She started. "What do you mean?"
"Just that. I make a mess of it."
"Still I don't understand."
He thought for a moment, then said sadly: "Take the cherub I carved there"—he nodded in the direction of the house—"I was wild with creative fervor when I did that. I put into it a thousand little thoughts that flashed with imaginative fire. I dreamed things, felt things that should have made a masterpiece beyond all masterpieces, and at last the thing was finished. Still under the heat of enthusiasm, I felt of it, tested it, and found it good. Well, a week later, when the imaginative flame was gone, I went back and looked at it again. It was poor, cold, imperfect, not at all what it should have been. I dreamed a star and made a block of poor wooden imagery."
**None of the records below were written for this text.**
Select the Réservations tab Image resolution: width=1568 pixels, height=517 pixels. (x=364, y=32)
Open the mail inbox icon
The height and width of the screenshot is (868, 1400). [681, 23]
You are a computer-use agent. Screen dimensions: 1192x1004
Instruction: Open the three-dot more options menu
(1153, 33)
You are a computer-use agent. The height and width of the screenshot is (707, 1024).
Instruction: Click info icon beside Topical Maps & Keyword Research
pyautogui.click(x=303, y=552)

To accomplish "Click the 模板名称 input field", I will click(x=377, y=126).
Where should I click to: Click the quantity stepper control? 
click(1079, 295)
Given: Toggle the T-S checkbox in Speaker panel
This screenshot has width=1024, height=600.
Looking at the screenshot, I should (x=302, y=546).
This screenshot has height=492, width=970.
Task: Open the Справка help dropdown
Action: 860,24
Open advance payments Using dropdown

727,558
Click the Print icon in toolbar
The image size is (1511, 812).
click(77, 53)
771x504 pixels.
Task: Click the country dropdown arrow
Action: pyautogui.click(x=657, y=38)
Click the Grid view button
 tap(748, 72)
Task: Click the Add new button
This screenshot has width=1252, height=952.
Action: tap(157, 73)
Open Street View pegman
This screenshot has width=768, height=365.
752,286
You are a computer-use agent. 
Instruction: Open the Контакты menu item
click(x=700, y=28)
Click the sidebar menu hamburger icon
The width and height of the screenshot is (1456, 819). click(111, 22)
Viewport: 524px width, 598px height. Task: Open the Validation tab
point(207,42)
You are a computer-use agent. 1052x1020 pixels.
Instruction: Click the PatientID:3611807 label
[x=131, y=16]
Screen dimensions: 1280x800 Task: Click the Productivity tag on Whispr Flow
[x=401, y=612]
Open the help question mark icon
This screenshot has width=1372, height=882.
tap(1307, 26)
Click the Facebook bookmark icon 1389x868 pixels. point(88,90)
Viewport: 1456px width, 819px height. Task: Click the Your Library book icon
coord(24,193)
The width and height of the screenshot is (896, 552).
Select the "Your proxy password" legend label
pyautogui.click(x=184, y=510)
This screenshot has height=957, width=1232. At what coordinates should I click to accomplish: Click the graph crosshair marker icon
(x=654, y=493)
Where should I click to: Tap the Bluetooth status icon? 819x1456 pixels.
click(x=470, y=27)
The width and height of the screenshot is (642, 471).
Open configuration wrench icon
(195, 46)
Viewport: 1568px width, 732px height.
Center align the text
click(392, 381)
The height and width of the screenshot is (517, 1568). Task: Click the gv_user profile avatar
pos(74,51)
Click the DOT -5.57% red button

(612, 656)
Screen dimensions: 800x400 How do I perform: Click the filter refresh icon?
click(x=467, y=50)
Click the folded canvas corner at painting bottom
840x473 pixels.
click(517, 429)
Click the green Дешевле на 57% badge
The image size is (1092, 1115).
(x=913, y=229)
"But you underestimate your work. To me the cherub is still a star."
He laughed. "It is what others see of good in my work that makes me hope that sooner or later I will do the thing that will stand eternally a star of the first magnitude."
"And you will, Lawrence," she said earnestly.
"Perhaps." He was pensive. "Perhaps not. That is where the rest of life enters in. I want many things; they seem necessary if I am to attain my eternal star. I am afraid I shall never get them!"
"Have you tried?"
"No, I haven't the courage. If they should be beyond my grasp, if obtaining them, they should prove to be wrong and not the real things I need, after all, what then?"